This new landowner decided to use his free time to work out in the fields. He got up early on the first Saturday morning he had free because he'd heard that’s what farmers do. With a canvas bag of tools over his left shoulder and a “Farming For Dummies” book in his right hand, the man walked out into the farmland like a quarterback about to take the field.
Four hours and four-hundred callouses later, the man determined "that" was enough "of that."
So the great piece of land sat out there, empty and barren. Each day the man would get up to go to work and drive past its expansive emptiness. A nagging guilt set in, for as a businessman he knew it was more than a wasted field - it was a wasted profit.
Perhaps that's why one day he sat down and devised a new plan to put the immense field to productive use. He divided the land into several slots to rent to outsiders needing a place to plant their items. They would pay back to the him, the landowner, a percentage of the profits they made. It seemed like the perfect plan to address the depression of the undeveloped property.
That is, it "seemed" like the perfect plan. The man still didn’t understand the finer aspects of farming, including the aspects that involved large machinery. He inadvertently divided each section of land in such a way that the various farmers had to literally plow over another farmer’s section to get to their own.

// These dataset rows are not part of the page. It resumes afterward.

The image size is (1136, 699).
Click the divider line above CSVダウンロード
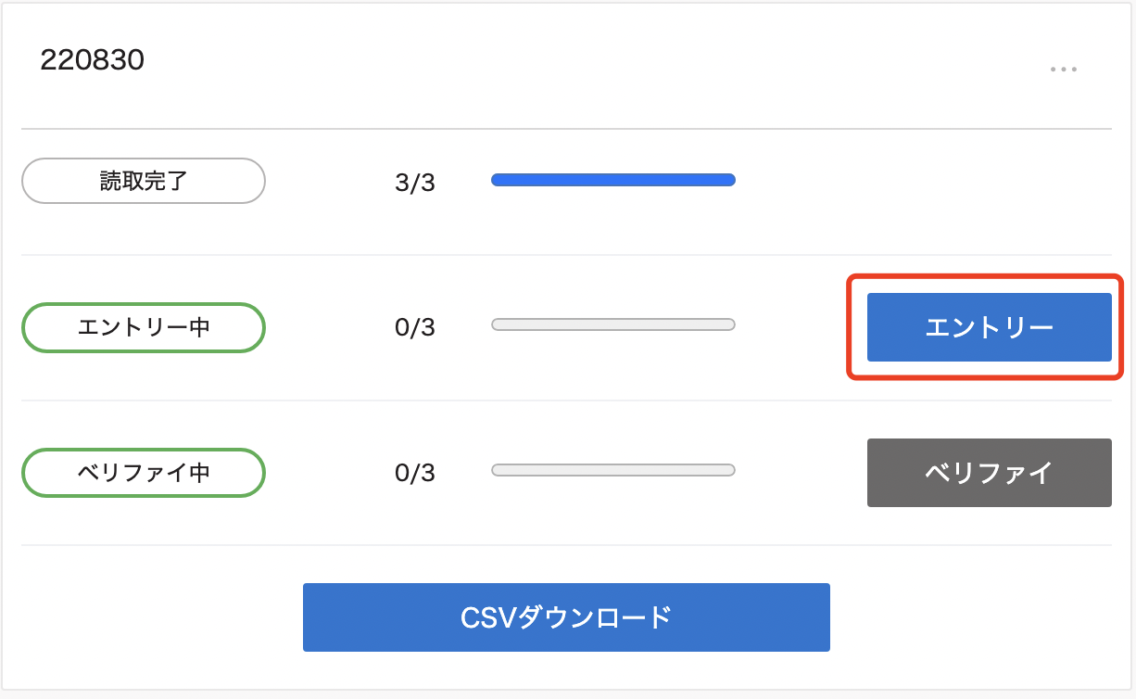565,545
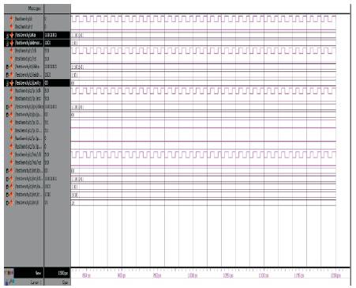356x288 pixels.
Task: Expand the third highlighted testbench bus
Action: point(8,83)
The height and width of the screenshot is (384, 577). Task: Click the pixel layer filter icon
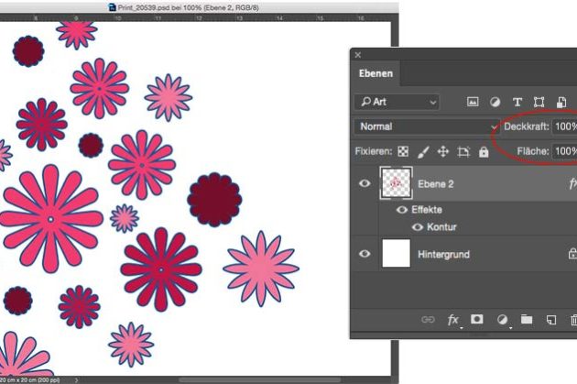click(474, 102)
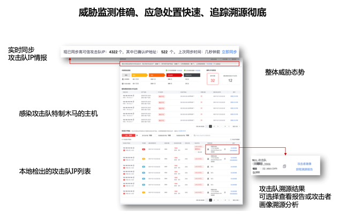Click the user icon in first stage row

click(x=124, y=79)
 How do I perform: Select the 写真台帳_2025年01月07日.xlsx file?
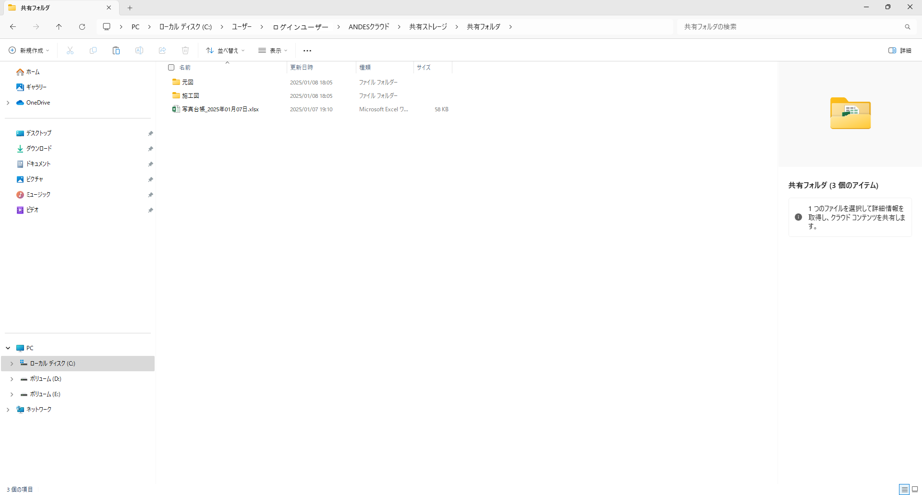click(220, 109)
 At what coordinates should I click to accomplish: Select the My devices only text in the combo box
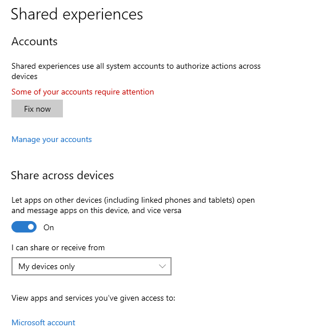tap(46, 266)
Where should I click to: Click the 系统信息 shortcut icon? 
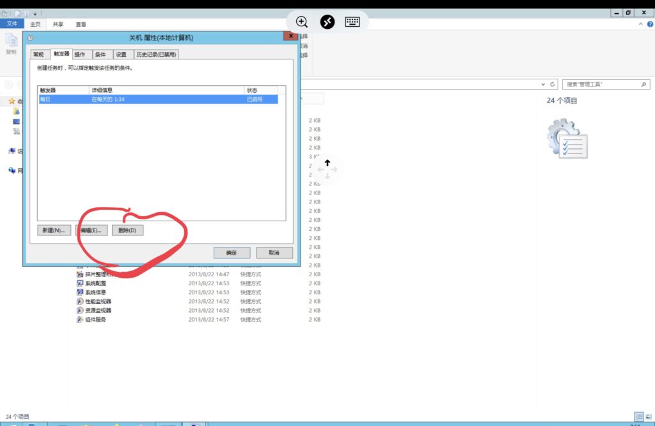[80, 292]
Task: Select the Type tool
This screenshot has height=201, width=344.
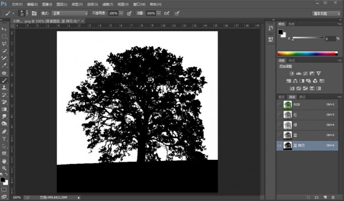Action: [x=4, y=138]
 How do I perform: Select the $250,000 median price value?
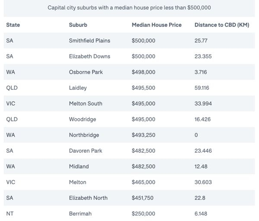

No one realized this at first, as they only knew where their boundaries ended and assumed that paths had been laid out for such an issue. Eventually it all came to a head and fights became common. Farmers that had to get to their areas in the middle would trudge over the other farmers’ areas, and those farmers would react by spitefully doing the same to the middle farmers’ land in order to “get even.”
That year yielded very little in terms of crops. The farmers couldn’t get past their own demands, didn’t want to replant the prospective crops, and consequently gained no profit... a hard financial loss felt very much by the landowner... who eventually called the project a failure. With a complete sense of defeat, he reasoned he’d have to find a way to learn to live with the guilt of a failed project that would stare him in the face every day.
That is, until the day when the old farmer came, knocking on his door step.
“Son,” he said, “Looks to me like you have a problem managing your fields.”
“You’re telling me!” said the man. “It’s just not worth my time.”
“What if I promised you that it was?” hinted the old man. “You could make more than an adequate share of profit by following my plan. That land out there that’s wasting away because you don’t know how to handle it... doesn’t have to.”
This sounded rather interesting to the man, as he was indeed tired of seeing things go to waste. But as all “sharp” businessmen must ask, naturally so did he: “What’s the catch?”
“Well, ‘the catch’ is simply this... you turn land ownership over to me, and I will let you live on the property for free, take care of all expenses, and share with you a profit so great that it will revolutionize the way you live.”
The man waited for a laugh that never came to what he presumed had to be a joke. “Are you kidding me?” asked the man. “You actually expect me to give up MY land for some profit that I can’t see? What if I don’t gain anything? I’ll have lost my property over some bad deal! You must be crazy...”
“I’m not finished,” interrupted the old farmer, “You can cancel the deal at any time. But if you do, you gain nothing except the land back. This is the only condition: you gain no profit by canceling... just the land again, to deal with all over on your own.”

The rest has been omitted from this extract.